The source code and pre-trained models are only for research purposes. If you use the code, please cite our paper
@InProceedings{Sindel2022ArtFacePoints,
title={{ArtFacePoints: High-resolution Facial Landmark Detection in Paintings and Prints}},
author={Aline Sindel and Andreas Maier and Vincent Christlein},
year={2023},
booktitle={Computer Vision – ECCV 2022 Workshops. ECCV 2022},
doi={10.1007/978-3-031-25056-9_20},
pages={298-313}
}
Install the requirements using pip or conda (python 3):
- torch (we used PyTorch 1.10. Cuda 11.3)
- torchvision
- opencv-contrib-python-headless
- numpy
We provide the pre-trained model and the inference code to test ArtFacePoints for artwork images of size 1024 x 1024 which are cropped to the facial region.
The pre-trained weights of ArtFacePoints from the paper can be downloaded here.
Move them into the folder: "/weights"
Run detect_facial_landmarks_ArtFacePoints.py
Some settings have to be specified, as described in the python file, such as the dataset and output folders and the model path.
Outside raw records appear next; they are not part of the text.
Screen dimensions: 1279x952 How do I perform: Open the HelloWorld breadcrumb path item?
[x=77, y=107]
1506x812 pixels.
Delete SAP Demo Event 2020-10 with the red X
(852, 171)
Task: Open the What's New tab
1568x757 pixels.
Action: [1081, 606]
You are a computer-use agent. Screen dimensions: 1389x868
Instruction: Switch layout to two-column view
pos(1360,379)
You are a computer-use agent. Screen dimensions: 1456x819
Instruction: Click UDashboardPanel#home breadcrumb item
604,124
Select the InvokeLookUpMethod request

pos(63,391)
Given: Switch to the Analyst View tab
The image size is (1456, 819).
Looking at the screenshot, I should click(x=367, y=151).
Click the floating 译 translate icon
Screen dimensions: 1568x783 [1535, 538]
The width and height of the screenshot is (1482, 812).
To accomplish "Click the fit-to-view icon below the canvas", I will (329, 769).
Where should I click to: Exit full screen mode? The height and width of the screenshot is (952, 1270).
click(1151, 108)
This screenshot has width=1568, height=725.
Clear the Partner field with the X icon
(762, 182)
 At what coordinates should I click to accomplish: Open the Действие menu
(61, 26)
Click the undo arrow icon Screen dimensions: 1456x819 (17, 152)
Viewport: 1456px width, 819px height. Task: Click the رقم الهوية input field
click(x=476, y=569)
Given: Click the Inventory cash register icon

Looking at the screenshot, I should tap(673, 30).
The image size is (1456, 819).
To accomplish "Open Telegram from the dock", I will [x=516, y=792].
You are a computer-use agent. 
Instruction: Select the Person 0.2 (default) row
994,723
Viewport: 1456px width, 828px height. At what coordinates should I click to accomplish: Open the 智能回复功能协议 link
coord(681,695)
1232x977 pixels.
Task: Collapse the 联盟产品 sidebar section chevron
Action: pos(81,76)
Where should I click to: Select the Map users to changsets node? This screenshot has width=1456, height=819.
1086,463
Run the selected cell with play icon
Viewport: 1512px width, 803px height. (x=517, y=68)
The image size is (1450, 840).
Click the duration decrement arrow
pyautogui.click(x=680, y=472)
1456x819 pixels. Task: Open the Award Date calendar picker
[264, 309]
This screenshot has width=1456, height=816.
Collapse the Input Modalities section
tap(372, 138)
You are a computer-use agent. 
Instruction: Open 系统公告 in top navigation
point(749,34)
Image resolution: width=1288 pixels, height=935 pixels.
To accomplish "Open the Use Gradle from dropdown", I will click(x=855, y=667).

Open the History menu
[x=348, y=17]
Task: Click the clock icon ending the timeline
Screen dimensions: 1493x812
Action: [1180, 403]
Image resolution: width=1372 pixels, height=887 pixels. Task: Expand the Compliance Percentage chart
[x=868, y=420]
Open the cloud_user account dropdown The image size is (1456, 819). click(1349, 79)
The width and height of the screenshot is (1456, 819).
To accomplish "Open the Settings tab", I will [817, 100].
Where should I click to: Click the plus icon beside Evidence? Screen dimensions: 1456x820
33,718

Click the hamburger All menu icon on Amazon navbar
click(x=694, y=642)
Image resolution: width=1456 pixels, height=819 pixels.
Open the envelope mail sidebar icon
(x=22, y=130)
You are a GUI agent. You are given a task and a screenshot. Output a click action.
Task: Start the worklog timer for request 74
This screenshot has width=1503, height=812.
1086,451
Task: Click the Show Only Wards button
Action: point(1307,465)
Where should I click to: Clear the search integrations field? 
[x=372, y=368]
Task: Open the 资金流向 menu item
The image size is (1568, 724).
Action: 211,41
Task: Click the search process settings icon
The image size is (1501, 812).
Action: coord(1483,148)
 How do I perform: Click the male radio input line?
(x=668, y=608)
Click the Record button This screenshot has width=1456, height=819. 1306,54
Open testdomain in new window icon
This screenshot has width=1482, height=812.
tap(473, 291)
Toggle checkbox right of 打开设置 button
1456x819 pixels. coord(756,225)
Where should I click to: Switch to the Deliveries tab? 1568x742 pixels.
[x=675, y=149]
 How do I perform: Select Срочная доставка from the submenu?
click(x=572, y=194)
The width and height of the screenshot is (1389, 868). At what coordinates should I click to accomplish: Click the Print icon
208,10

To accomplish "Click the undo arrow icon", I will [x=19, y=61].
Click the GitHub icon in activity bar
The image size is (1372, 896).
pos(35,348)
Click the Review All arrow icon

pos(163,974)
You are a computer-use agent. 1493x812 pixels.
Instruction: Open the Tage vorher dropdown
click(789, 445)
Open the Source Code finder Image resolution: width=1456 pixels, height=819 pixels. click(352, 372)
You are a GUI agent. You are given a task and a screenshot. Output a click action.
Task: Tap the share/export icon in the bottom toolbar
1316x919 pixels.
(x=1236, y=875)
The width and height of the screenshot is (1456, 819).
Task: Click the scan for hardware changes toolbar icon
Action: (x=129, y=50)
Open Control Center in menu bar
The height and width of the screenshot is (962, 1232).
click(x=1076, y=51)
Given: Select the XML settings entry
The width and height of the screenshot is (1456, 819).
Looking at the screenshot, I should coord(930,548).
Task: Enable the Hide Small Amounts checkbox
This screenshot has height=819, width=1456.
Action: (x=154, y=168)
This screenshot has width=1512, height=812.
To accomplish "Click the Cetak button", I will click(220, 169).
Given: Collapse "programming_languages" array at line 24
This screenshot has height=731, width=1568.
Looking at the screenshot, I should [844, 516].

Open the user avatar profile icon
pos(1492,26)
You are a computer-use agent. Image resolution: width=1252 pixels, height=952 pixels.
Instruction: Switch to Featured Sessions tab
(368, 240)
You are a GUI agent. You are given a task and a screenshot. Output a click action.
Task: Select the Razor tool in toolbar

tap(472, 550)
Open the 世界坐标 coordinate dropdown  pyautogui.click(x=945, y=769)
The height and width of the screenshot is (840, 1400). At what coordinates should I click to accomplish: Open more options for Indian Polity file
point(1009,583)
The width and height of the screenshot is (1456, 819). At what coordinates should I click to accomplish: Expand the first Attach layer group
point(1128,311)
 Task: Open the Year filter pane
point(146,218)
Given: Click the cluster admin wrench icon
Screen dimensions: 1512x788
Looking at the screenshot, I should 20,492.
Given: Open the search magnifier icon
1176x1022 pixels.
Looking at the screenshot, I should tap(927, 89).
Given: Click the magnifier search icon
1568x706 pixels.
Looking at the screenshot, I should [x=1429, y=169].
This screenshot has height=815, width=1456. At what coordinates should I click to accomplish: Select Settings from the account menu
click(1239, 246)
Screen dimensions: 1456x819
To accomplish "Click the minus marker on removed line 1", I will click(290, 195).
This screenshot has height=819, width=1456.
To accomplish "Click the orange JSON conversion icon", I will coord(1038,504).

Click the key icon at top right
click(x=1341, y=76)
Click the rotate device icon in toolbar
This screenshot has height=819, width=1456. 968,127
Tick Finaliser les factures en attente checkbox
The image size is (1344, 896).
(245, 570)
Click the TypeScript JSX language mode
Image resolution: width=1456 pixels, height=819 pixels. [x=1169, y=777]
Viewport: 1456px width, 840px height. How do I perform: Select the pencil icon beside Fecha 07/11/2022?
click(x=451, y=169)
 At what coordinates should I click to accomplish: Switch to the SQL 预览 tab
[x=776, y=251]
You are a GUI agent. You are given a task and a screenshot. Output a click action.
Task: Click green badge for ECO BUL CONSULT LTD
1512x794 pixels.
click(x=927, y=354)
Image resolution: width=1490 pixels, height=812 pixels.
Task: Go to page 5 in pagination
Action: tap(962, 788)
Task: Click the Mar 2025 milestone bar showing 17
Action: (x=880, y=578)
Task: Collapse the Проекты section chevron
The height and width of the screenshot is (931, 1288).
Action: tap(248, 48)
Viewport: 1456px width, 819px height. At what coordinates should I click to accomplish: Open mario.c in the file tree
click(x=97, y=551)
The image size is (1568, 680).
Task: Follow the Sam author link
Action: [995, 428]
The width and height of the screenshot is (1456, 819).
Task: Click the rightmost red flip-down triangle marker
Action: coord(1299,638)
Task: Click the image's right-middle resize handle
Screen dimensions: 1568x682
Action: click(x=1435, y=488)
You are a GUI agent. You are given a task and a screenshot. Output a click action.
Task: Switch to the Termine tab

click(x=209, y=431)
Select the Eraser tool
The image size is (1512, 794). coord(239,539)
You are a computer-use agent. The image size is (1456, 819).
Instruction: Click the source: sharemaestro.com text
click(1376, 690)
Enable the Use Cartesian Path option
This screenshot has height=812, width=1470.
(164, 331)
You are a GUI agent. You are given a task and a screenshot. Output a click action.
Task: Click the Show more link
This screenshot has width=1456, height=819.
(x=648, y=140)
The facial landmark predictions are saved in the .pts format (as used by menpo): 68 2d coordinates (x,y) with Matlab indexing (1,1024), because we use menpo for online geometric data augmentation during training.
Code is partly based on:
- Encoder-decoder architecture based on the generator network of CycleGAN-Pix2Pix
- Soft-argmax
- Geometric style augmentation for training adopted from Face of Art
- Artistic style transfer AdaIN using AdaIN-pytorch and image-to-image translation using CycleGAN to generate synthetic training data
@author Aline Sindel